Hedge funds now own seven of the ten largest U.S. chains. “The large investment groups tend to employ a standard formula in managing their newspapers – aggressive cost cutting paired with revenue increases and financial restructuring, including bankruptcy,” noted Penelope Muse Abernathy of the University of North Carolina. A 2018 takedown of the trend in the magazine American Prospect laid bare the “malign genius” of the private equity business model.
It allows the absentee owner to drive a paper into the ground, but extract exorbitant profits along the way from management fees, dividends, and tax breaks. By the time the paper is a hollow shell, the private equity company can exit and move on, having more than made back its investment.
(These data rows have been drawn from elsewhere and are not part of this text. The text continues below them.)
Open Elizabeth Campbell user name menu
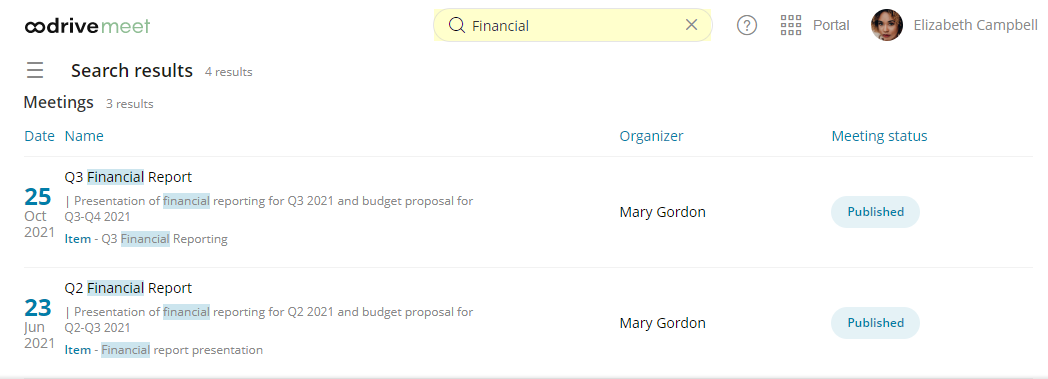Screen dimensions: 1048x379 (x=975, y=25)
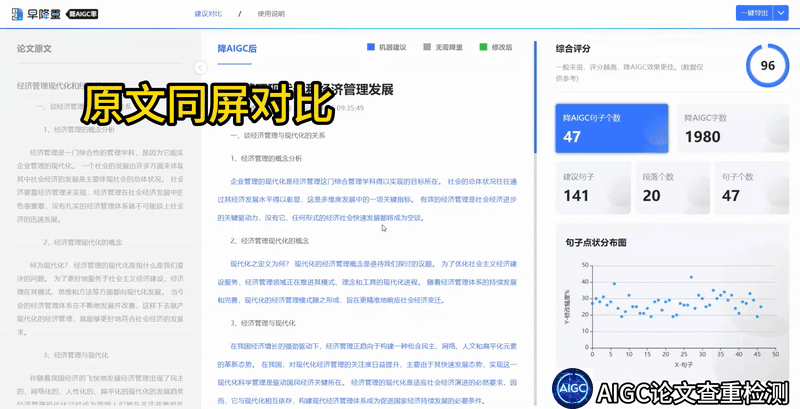Toggle the blue 机器建议 legend marker
The width and height of the screenshot is (800, 409).
pyautogui.click(x=371, y=47)
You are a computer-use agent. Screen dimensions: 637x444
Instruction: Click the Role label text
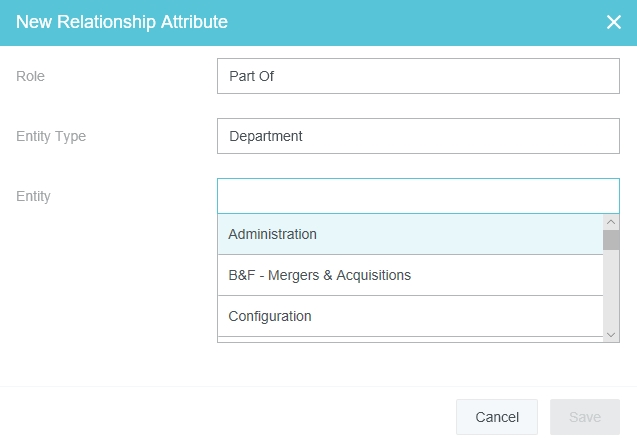[x=31, y=76]
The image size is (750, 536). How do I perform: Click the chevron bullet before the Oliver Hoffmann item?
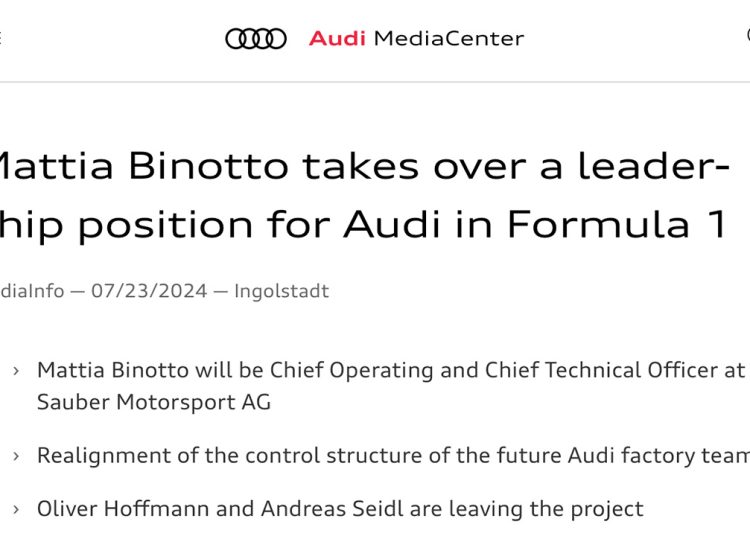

The hedge funds even have their hooks into UK newspaper chains now. Johnston Press, one of the largest provincial chains, was taken over by its lenders in 2018 when it could no longer service its massive debt despite making a 20-percent profit margin. Newsquest, another provincial chain which is even more profitable, is owned by Gannett. The most brilliant tactic of all enabling this trend has been bamboozling people into believing that newspapers are instead losing money and deserve public handouts. Must be the influence.